To-do list.
**1.** Print the part of the Dalton passage starting at "Bill’s name had" and ending at "the Ceres robbery.".
**2.** Does the Dalton passage support each statement below? Answer yes or no, and quote the words from the passage that settle it.
(a) Bill Dalton was farming wheat near Cholame at the time of the arrests.
(b) Grat Dalton was found guilty after a trial in Fresno.
(c) Wells Fargo Detective Len Harris was killed in the Ceres robbery.
**3.** According to the Dalton passage, on what date did Jane say her husband left Merced County for Oklahoma?

Excerpted passage.
The association with their brothers led authorities to arrest both Grat and Bill Dalton. At the time, Bill was farming wheat near Cholame (which would later gain fame as the place where actor James Dean was killed in a 1955 car crash). Bill was exonerated of all charges. Despite having an alibi that he was at a Fresno hotel during the robbery, Grat was found guilty on June 7, 1891 after an unfair trial in Visalia. Before his sentencing date, Grat escaped jail – some say Bill helped – on Sept. 26 and hid out on what is known as Dalton Mountain east of Sanger. Sheriff Kay and others engaged Grat in a December 1891 gunfight but he escaped and made his way back to Oklahoma.
Bill’s name had been forever tarnished. When a southbound train was robbed on Sept. 3, 1891 in Ceres – near the vicinity of today’s Mitchell Road off-ramp – Bill Dalton and friend Riley Dean were the primary suspects. Ceres train robbers had tried to blow open the express car with dynamite and exchanged gunfire with Wells Fargo Detective Len Harris who survived a bullet wound to the neck. Dalton was arrested near Traver, held in the Visalia jail and then brought to the downtown Modesto jail by the Stanislaus County sheriff. After hearing the conflicting testimony of railroad detectives, Stanislaus County Superior Court Judge Loren W. Fulkerth dismissed Dalton’s charge during his preliminary trial. Detectives later pursued Christopher Evans and John Sontag for the Ceres robbery.
Twice wrongly accused of Valley train robberies, Jane reported that her husband left Merced County for Oklahoma on Nov. 15, 1891 to be with his family. The Weekly Oklahoma State Capitol, a publication of that day, quoted Jane Dalton as saying: “We kept up a regular correspondence, and though he requested me to address him under various names, I had no thought that he was living other than an honest life.”

Raw data.
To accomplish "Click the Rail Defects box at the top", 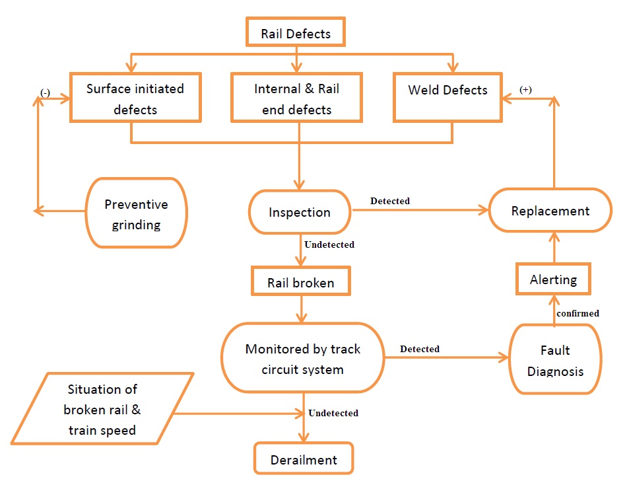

Results of the tasks.
**1.**
Bill’s name had been forever tarnished. When a southbound train was robbed on Sept. 3, 1891 in Ceres – near the vicinity of today’s Mitchell Road off-ramp – Bill Dalton and friend Riley Dean were the primary suspects. Ceres train robbers had tried to blow open the express car with dynamite and exchanged gunfire with Wells Fargo Detective Len Harris who survived a bullet wound to the neck. Dalton was arrested near Traver, held in the Visalia jail and then brought to the downtown Modesto jail by the Stanislaus County sheriff. After hearing the conflicting testimony of railroad detectives, Stanislaus County Superior Court Judge Loren W. Fulkerth dismissed Dalton’s charge during his preliminary trial. Detectives later pursued Christopher Evans and John Sontag for the Ceres robbery.

**2.**
(a) Yes: "At the time, Bill was farming wheat near Cholame"
(b) No: "Grat was found guilty on June 7, 1891 after an unfair trial in Visalia."
(c) No: "Wells Fargo Detective Len Harris who survived a bullet wound to the neck"

**3.** Nov. 15, 1891.